PETIKAN BERITA:
○ ○ ○ ○
Geser ke atas
News Ekbis Sosok Halal Pelesir Olahraga Nasional Daerah Otomotif

Kanal

Terciduk Minta Rubicon Untuk Kelola Hutan di Lampung, Dirut Inhutani Jadi Tersangka Usai Kena OTT KPK
Lampungpro.co, 14-Aug-2025

Febri 427

Share

KPK Saat Jumpa Pers OTT Direksi Inhutani | Ist/Lampungpro.co

JAKARTA (Lampungpro.co): Tim Penyidik KPK, menetapkan tiga orang sebagai tersangka dalam operasi tangkap tangan (OTT) terhadap Direksi PT Inhutani, yang dilakukan pada Rabu (13/8/2025).

Ada pun tiga orang sebagai tersangka yakni Direktur Utama PT Inhutani V Dicky Yuana Rady, Staf Perizinan SB Grup Aditya, dan Direktur PT Paramitra Mulia Langgeng (PML) Djunaidi.

Mereka ditetapkan tersangka atas kasus dugaan suap kerja sama pengelolaan kawasan hutan PT Inhutani V dengan PT PML, salah satunya yang berada di wilayah Lampung yang dimiliki PT Inhutani, yang memiliki hak area di Lampung seluas kurang lebih 56.547 hektare.

Plt Deputi Penindakan dan Eksekusi KPK, Asep Guntur Rahayu mengatakan, Direktur Utama (Dirut) PT Inhutani V Dicky Yuana Rady (DIC) dalam kasus tersebut sempat meminta mobil baru jenis Rubicon ke tersangka Djunaidi (DJN) setelah bersekongkol di lapangan golf.
○ ○ ○ ○
MATERI YANG DIBERIKAN:
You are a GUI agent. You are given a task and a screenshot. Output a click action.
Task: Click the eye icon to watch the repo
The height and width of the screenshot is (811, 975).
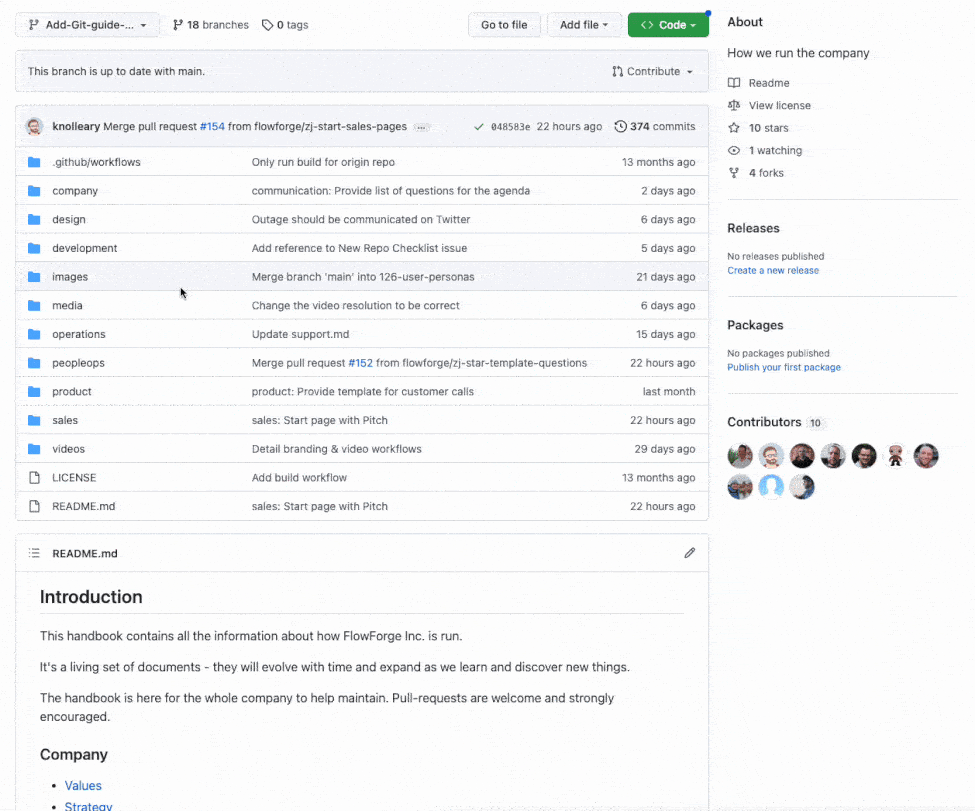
○ ○ ○ ○
TUJUAN LATIHAN: Menurut petikan berita tentang OTT KPK terhadap Direksi PT Inhutani, berapa luas hak area PT Inhutani di Lampung?

JAWABAN: Kurang lebih 56.547 hektare.